Advances in medicine and technology provide opportunities for millions of people to live longer, healthier lives – but only if they actually respond well to the therapies and can use them in ways that take into account their particular circumstances. Sadly, many people in certain racial and ethnic groups aren’t seeing the full benefits of healthcare advances. April is National Minority Health Month, an opportunity to shed light on this troubling issue, and to examine what can be done to address it.
You or someone you know may be among the roughly 80 million U.S. adults who have high blood pressure, which is a leading cause of heart disease and stroke. According to the American Heart Association, more than 360,000 American deaths each year, almost one thousand a day, include high blood pressure as a primary or contributing cause.

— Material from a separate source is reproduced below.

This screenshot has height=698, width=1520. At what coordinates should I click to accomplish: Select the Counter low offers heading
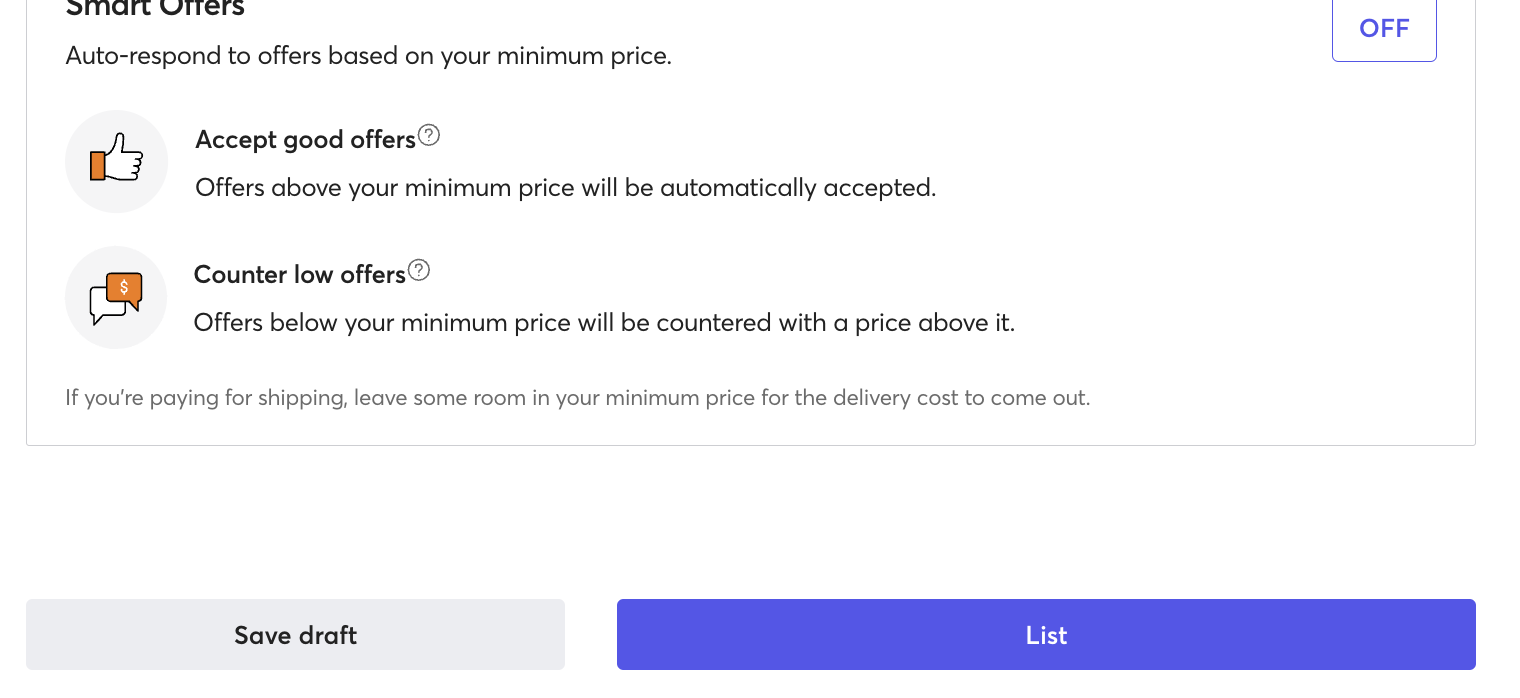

Fortunately, there are effective medications and lifestyle changes that help people to keep their blood pressure in a healthy range. These interventions have improved health outcomes associated with hypertension nationwide over the past several years. But these improvements have not been seen as much among minorities and rural populations.
Minorities have higher rates of hypertension and significantly higher rates of hospitalization due to hypertension. African Americans are nearly twice as likely to die from preventable heart disease and stroke as Caucasians. According to the Centers for Disease Control and Prevention, Hispanics have the highest percentage of uncontrolled blood pressure.
Although there has been significant investment to improve outcomes for all patients with high blood pressure, research suggests that these disparities have actually increased over the past few decades, suggesting that numerous unknown factors may be contributing to them. The Patient-Centered Outcomes Research Institute, or PCORI, aims to find solutions that can reduce these persistent health disparities and improve the ability of all individuals and families to live full, healthy lives. Through a partnership with the National Institutes of Health and the National Heart, Lung and Blood Institute, we are funding research out of Johns Hopkins University that examines the effectiveness of several health interventions for hypertension to determine which ones may prove most effective for individuals in different racial and ethnic groups.
We’re also supporting research of out of the University of Alabama at Birmingham focusing on African American populations in rural areas of the southeastern U.S. That research is analyzing whether peer coaches may be effective in helping minorities and others in rural areas diagnosed with hypertension manage or even improve their condition.
Hypertension is frequently called a “silent killer” because it often does not have any signs or symptoms. That makes opportunities such as Minority Health Month all the more important to start discussions about not just the conditions that impact minority populations, but also the potential solutions to addressing them.